2. Estimating the cdf and Statistical Functionals
   • 2.1 The cdf
     • Definition of the empirical cumulative distribution function (cdf) \hat{F}_n(x) = \frac{1}{n} \sum_{i=1}^n I(X_i \le x).
     • Glivenko-Cantelli Theorem: \Vert \hat{F}_n - F \Vert_\infty \stackrel{a.s.}{\longrightarrow} 0.
     • Dvoretzky-Kiefer-Wolfowitz (DKW) inequality: P(\Vert \hat{F}_n - F \Vert_\infty > \epsilon) \le 2e^{-2n\epsilon^2} for all F and all \epsilon > 0.
     • Construction of a nonparametric 1 - \alpha confidence band for F(x) using the DKW inequality: (L(x), U(x)) where L(x) = \max\{\hat{F}_n(x) - \epsilon_n, 0\} and U(x) = \min\{\hat{F}_n(x) + \epsilon_n, 1\} with \epsilon_n = \sqrt{\frac{1}{2n} \log(\frac{2}{\alpha})}.
     • Theorem 2.6 summarizes the construction of the confidence band.
     • Example 2.7 illustrates a 95 percent confidence band.
   • 2.2 Estimating Statistical Functionals
     • Introduction to statistical functionals T(F) which map a distribution function F to a number.
     • Plug-in estimator: Estimate T(F) by T(\hat{F}_n).
     • Example 2.32 (The mean): Plug-in estimator for the mean \theta = \int xdF(x) is \hat{\theta} = \int xd\hat{F}_n(x) = \bar{X}_n. Asymptotic nonparametric 95 percent confidence interval for \theta is \bar{X}_n \pm 2 \hat{se} where \hat{se}^2 = \hat{\sigma}^2/n.
     • Statistical functionals in the form T(F) = a(T_1(F), . . . , T_m(F)).
   • 2.3 Influence Functions
     • Definition of the influence function L(x) of a functional T at F.
     • T((1 - \epsilon)F + \epsilon \delta_x) \approx T(F) + \epsilon L(x) for small \epsilon, where \delta_x is a point mass at x.
     • Asymptotic variance of the plug-in estimator \sqrt{n}(T(\hat{F}_n) - T(F)) \stackrel{d}{\longrightarrow} N(0, \sigma^2) where \sigma^2 = V_F(L(X_1)).
     • Estimated standard error \hat{se} = (\frac{1}{n} \sum_{i=1}^n \hat{L}(X_i)^2)^{1/2} where \hat{L} is the estimated influence function.
     • Pointwise asymptotic 1 - \alpha confidence interval T(\hat{F}_n) \pm z_{1-\alpha/2} \hat{se}.
   • 2.4 Empirical Probability Distributions
     • The empirical probability distribution P_n assigns mass 1/n to each observation X_i.
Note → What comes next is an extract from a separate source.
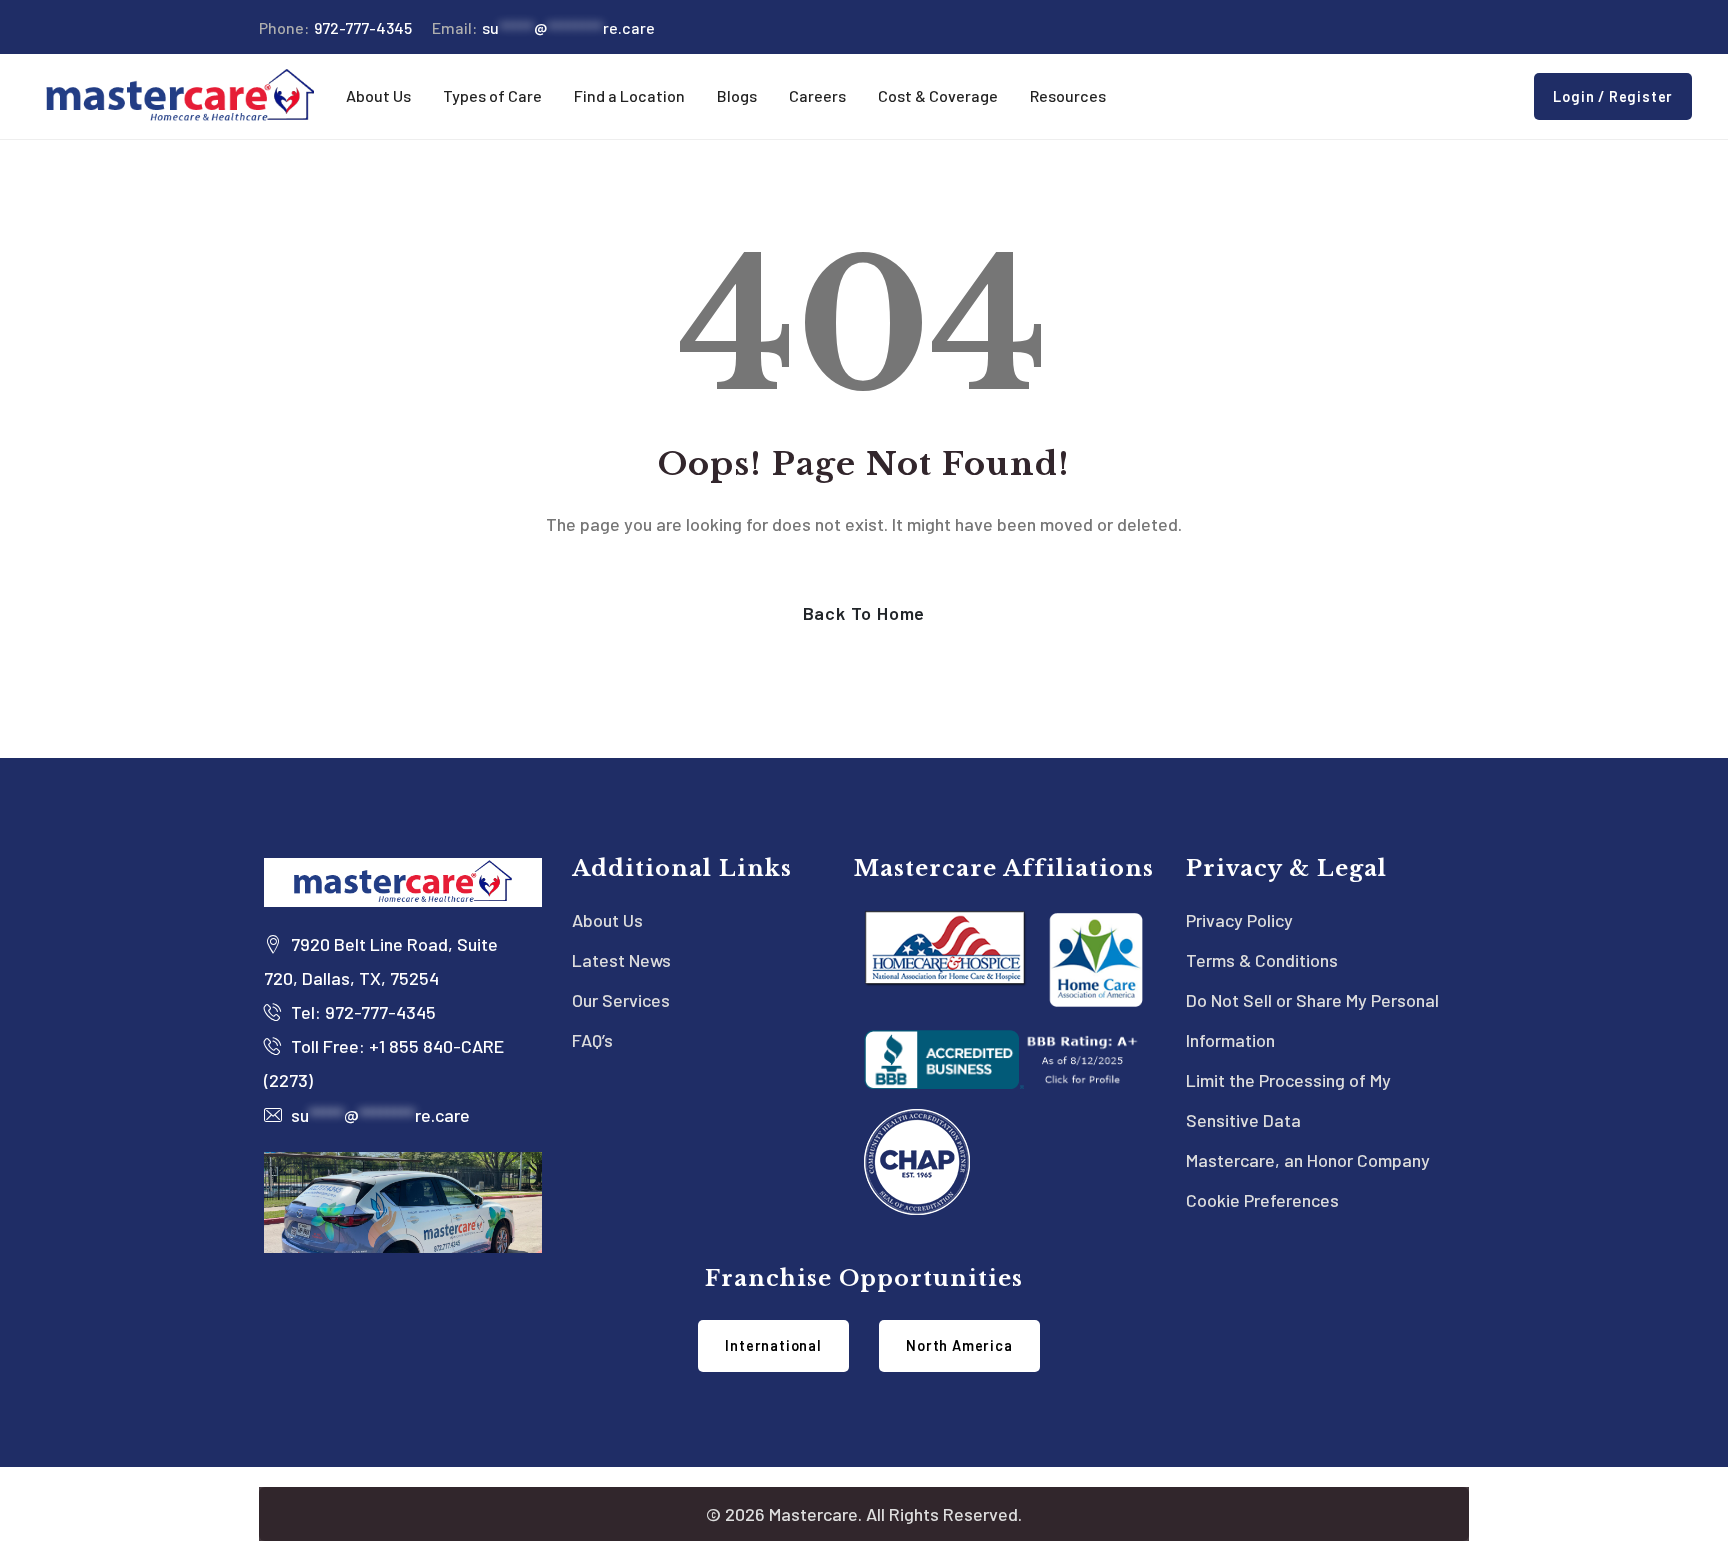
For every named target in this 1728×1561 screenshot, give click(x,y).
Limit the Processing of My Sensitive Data (1288, 1100)
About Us (607, 920)
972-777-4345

     • \hat{F}_n(x) = P_n((-\infty, x]).
   • 2.5 Bibliographic Remarks
     • Provides references for further reading on empirical processes, statistical functionals, and influence functions.
   • 2.6 Appendix
     • (Content of the appendix is not detailed in the provided excerpts).
3. The Bootstrap and the Jackknife
   • 3.1 The Jackknife
     • Introduction to the jackknife as a method for estimating bias and variance.
     • Definition of the jackknife estimator T_{(i)}: the estimator computed by omitting the i-th observation.
     • Jackknife estimate of bias: bias_{jack} = (n-1)(\bar{T}_{(.)} - T_n), where \bar{T}_{(.)} = \frac{1}{n} \sum_{i=1}^n T_{(i)} and T_n = T(X_1, . . . , X_n).
     • Jackknife estimate of variance: V_{jack} = \frac{n-1}{n} \sum_{i=1}^n (T_{(i)} - \bar{T}_{(.)})^2.
     • Approximate 1 - \alpha confidence interval using the jackknife: T_n \pm t_{n-1, 1-\alpha/2} \sqrt{V_{jack}}.
     • Example 3.3 illustrating jackknife estimation of bias and standard error for the mean.
     • Example 3.5 showing the inconsistency of the jackknife variance estimator for the median.
   • 3.2 The Bootstrap
     • Introduction to the bootstrap as a general method for statistical inference based on resampling.
     • Nonparametric bootstrap procedure:
       1. Draw a bootstrap sample X^*_1, . . . , X^*_n with replacement from the original data X_1, . . . , X_n.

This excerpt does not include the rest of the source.